Friday, June 04, 2021

Forgotten Books: South of the Law Line - Walt Coburn


I’m glad that over the past couple of decades, quite a few of Walt Coburn’s pulp stories have become available again. Inconsistent he might be, but at his best, he’s one of my all-time favorite Western writers. SOUTH OF THE LAW LINE, published by Five Star in 2006, is a collection of three Coburn novellas from the great Fiction House pulps LARIAT STORY MAGAZINE and ACTION STORIES, all of them published while he was still being billed as Walter J. Coburn.

“Riders of the Purple” appeared in the very first issue of LARIAT STORY MAGAZINE, published in August 1925. It’s about a couple of old ranchers in Montana, long-time friends who have a bitter falling-out over a trivial argument. One of the smaller ranchers in the area tries to take advantage of that and drive an even bigger wedge between the old pards, hoping to goad them into wiping each other out so that he can take over. That’s a pretty basic plot, and Coburn doesn’t bring to it any of his usual hidden identities, complicated back-stories, and out-of-left-field plot twists. Don’t get me wrong. I love that stuff. It just doesn’t come up in this story.

Instead we get a yarn that fairly reeks of authenticity, as well as powdersmoke and horse sweat. Coburn’s boyhood spent growing up on the Circle C ranch in Montana gives his stories a feeling that isn’t present in every Western pulpster’s work. Sure, the plots may not be all that realistic, but when you’re reading one of Coburn’s better stories, you can’t help but feel that, yep, this is the way it really was, and if it isn’t the way things really happened, well, it should have been. “Riders of the Purple” is a prime example of that.

Coburn wrote a number of what were, for him, contemporary Westerns, often featuring veterans of the First World War, as Coburn himself was. One such is the title story of this volume, “South of the Law Line”, which originally appeared in the August 1924 issue of ACTION STORIES. It features Texas Ranger Bill Douglas and roguish bandit Eduardo Martinez Chávez, who were comrades-in-arms in a machine gun company that fought in France during the war. They’re reunited because of Douglas’s efforts to break up a drug smuggling ring operating along the Mexican border.
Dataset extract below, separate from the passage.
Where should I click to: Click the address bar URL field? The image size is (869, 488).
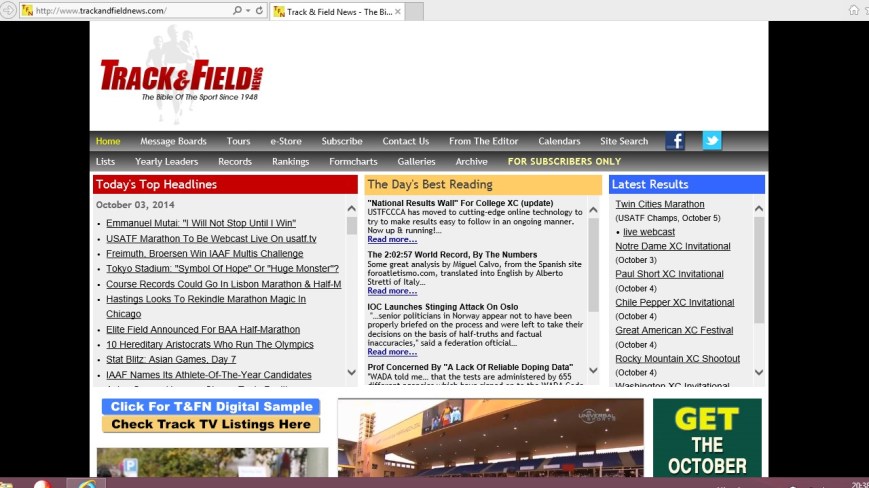[130, 11]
A quack doctor, a young man who believes he’s dying, and the man’s beautiful fiancée also figure in the plot, which moves along with plenty of action and a really nice pace. This one is a little more pulpish and melodramatic than “Riders of the Purple”, but it sure is a lot of fun.

Bill Douglas and Eduardo Martinez Chávez return in “High Jack and Low”, from the March 1925 issue of ACTION STORIES. The Texas Ranger is trying to nab the mastermind of yet another drug smuggling ring, and Chávez has gotten himself involved with a group of Mexican revolutionaries and has risen to the leadership of them, which makes him a man who the Rurales would very much like to stand in front of a wall and introduce him to a firing squad. Not surprisingly, Bill’s and Chávez’s troubles wind up intersecting, and once again Coburn provides a breakneck yarn with plenty of gunplay and suspense. The highlight is a harrowing journey along a narrow mountain trail that follows a ledge hundreds of feet in the air, with the added danger of a condor that attacks anyone who travels along that perilous path.

Coburn’s Golden Age as a writer runs from the mid-Twenties up until about 1945, so he was just entering his prime when he wrote these three novellas. They’re all very good, and I really enjoyed them. They don’t have the complex plots and emotional depth of some of his later stories, but they’re still great entertainment. SOUTH OF THE LAW LINE gets a solid recommendation from me.